Image attached of more spurious, if not occasional errors whilst doing nothing at all on the network (apart from hammering it with 100ms diagnostic traffic, that is ). But at least HomeGate appears unaffected.

In the image attached, I'm also seeing eight messages of type 'Lighting (48) (48)' logged during traffic analysis, but I'm not using application 48. Weird. Again, could be noob inexperience...

Don · Jan 14, 2009

Interesting

Note that the reported error symbol (%) indicates a timing error - this occurs when the PC interface can not recognise a C-Bus network synchronising clock pulse (it's either too narrow or too wide to be accepted as valid). Possibly there is still a source of noise on your network - burst noise might occasionally cause this - not sure - but this error type has nothing to do with status reports or malformed messages - it is an indication of the health of the physical medium.

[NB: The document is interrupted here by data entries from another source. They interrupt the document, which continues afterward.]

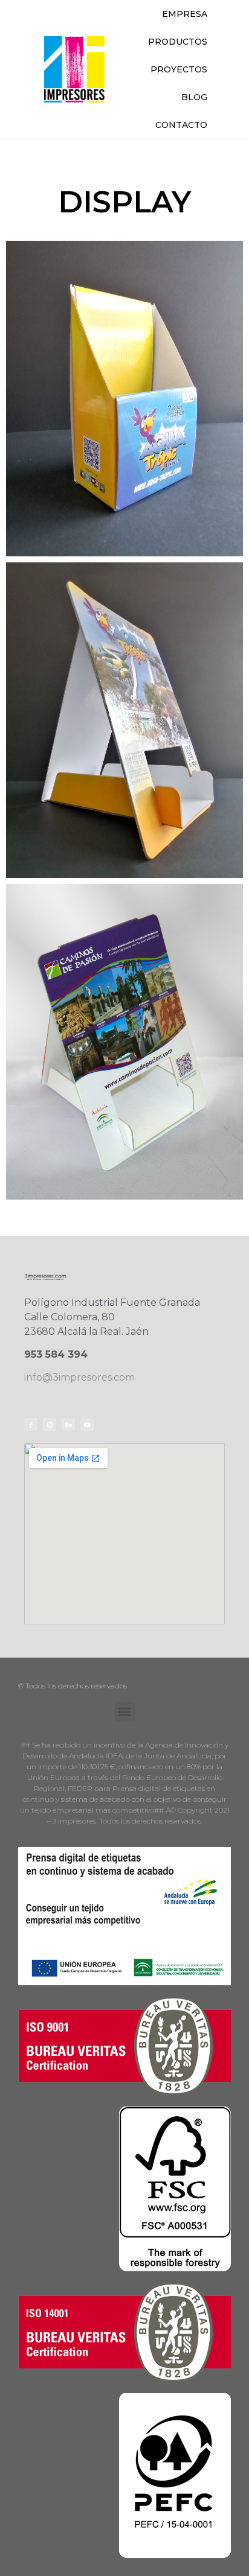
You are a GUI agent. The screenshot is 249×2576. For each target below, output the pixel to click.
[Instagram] (49, 1424)
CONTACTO (181, 124)
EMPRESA (184, 13)
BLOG (194, 97)
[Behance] (68, 1424)
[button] (125, 1712)
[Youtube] (87, 1424)
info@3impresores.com (79, 1377)
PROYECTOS (178, 69)
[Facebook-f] (30, 1424)
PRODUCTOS (177, 41)
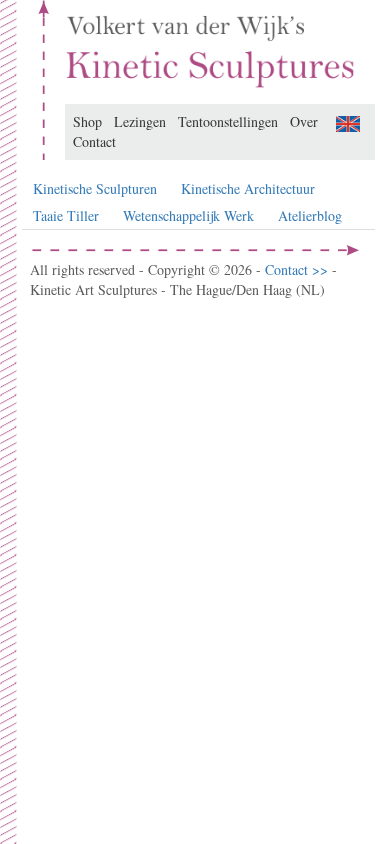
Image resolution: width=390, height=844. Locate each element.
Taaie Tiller (66, 215)
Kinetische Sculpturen (95, 188)
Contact (94, 141)
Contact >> (298, 269)
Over (304, 121)
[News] (348, 121)
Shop (87, 121)
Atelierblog (310, 215)
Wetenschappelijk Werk (188, 215)
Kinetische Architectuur (248, 188)
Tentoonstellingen (228, 121)
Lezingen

For your information - the other possible error symbols are:
. = ok
# = too many transmissions (usually no unit at the destination application or address)
& = PC interface timeout ( result of 'busy' NACK from destination unit(s) too many times)
' ( single quote) = PC interface character overflow - too many characters sent to PC interface between carriage returns.

Don · Jan 14, 2009

Another possibility:

If the network voltage is below 16V, output units which are generating the C-Bus system communication clock waveform will stop generating the clock. If the network voltage is hovering close to this value, then it is possible that the clock is ocaisionally dropping out causing your troubles. Most units draw a steady current from the bus irrespective of communication, but unit current is affected by temperature by a small extent.

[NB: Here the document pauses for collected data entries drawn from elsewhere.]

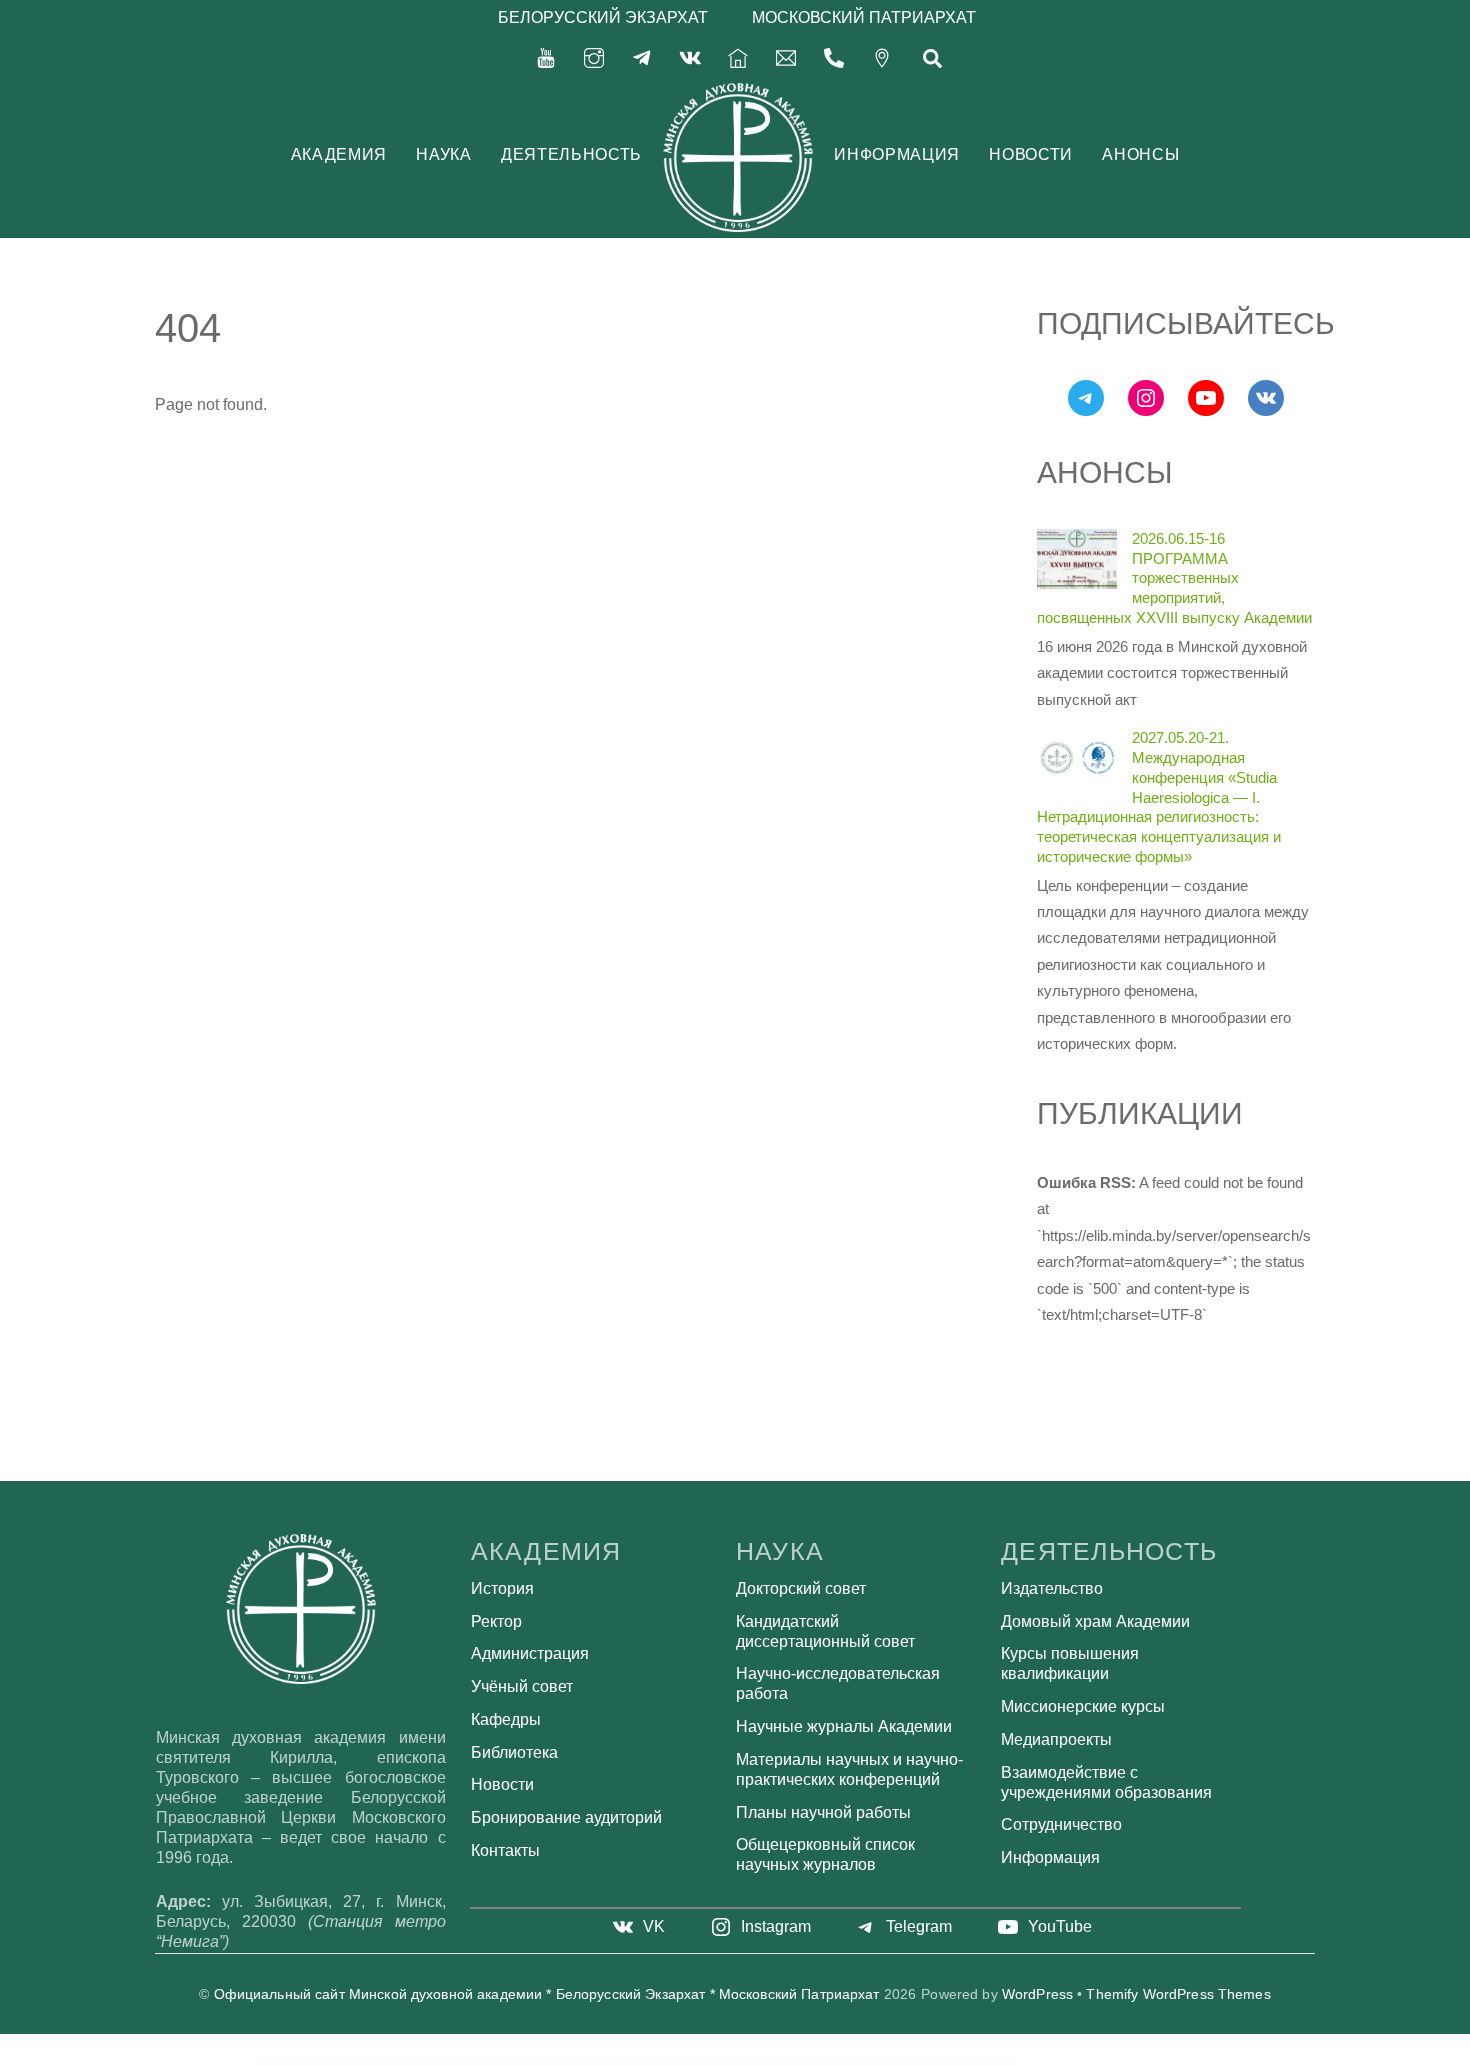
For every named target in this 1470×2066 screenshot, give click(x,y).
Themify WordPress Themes (1178, 1994)
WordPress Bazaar (506, 2060)
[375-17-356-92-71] (834, 56)
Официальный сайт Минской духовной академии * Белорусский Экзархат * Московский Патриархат (547, 1994)
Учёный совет (522, 1686)
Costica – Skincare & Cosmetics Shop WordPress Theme (754, 2060)
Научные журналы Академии (844, 1726)
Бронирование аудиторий (566, 1817)
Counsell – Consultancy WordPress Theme (896, 2060)
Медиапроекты (1056, 1739)
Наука (443, 154)
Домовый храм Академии (1095, 1621)
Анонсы (1140, 154)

.. just another bit of possibly useful information for you.

ashleigh · Jan 14, 2009

The other thing is that a small number of errors (about one per status report / MMI interval) is normal and to be expected. Its an artifact of the way the analyser works and nothing to be concerned about.

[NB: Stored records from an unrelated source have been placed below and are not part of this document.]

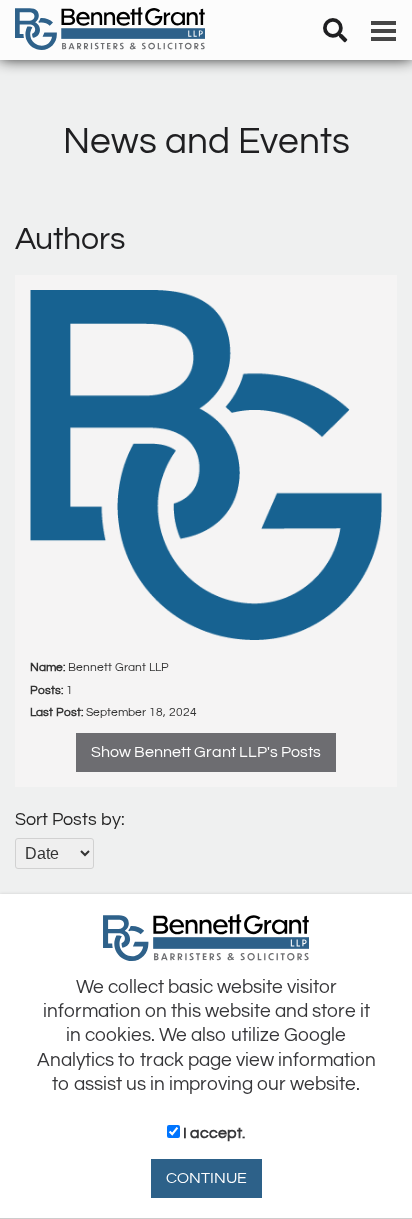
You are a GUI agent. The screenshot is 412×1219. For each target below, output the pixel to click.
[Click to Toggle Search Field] (335, 30)
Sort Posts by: (70, 819)
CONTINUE (206, 1178)
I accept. (212, 1133)
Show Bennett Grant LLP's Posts (206, 752)
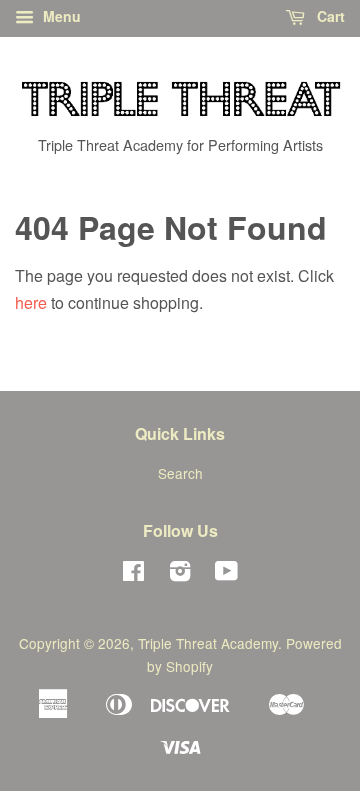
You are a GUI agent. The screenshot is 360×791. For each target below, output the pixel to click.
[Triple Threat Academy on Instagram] (180, 574)
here (31, 302)
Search (180, 473)
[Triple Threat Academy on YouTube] (226, 574)
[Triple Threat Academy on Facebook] (133, 574)
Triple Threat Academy (208, 643)
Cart (329, 16)
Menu (60, 16)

So, for example, if you are really seeing a status report / MMI about every 3 seconds (the normal setting), and you see an error every 3 seconds, then thats all fine. MORE THAN THAT and there is value in digging deeper.

[Don: you can contact me privately about why this happens, if you like, its a long tedious explanation...]

ssaunders · Jan 14, 2009

Love your work

Love your work, Ashleigh.

For giggles (hah!), I ran analyser again tonight, and came across this very thing. For almost every MMI there was an error recorded when running a group toggle at 100ms interval. Less errors as the traffic rate was reduced.

Interestingly, when I power cycled the whole thing (before I read your post), the errors dropped to a rate of 7 in 4000 messages, with a total of 100 MMI in that period.

No doubt part of the long and tedious explanation for Don's delight.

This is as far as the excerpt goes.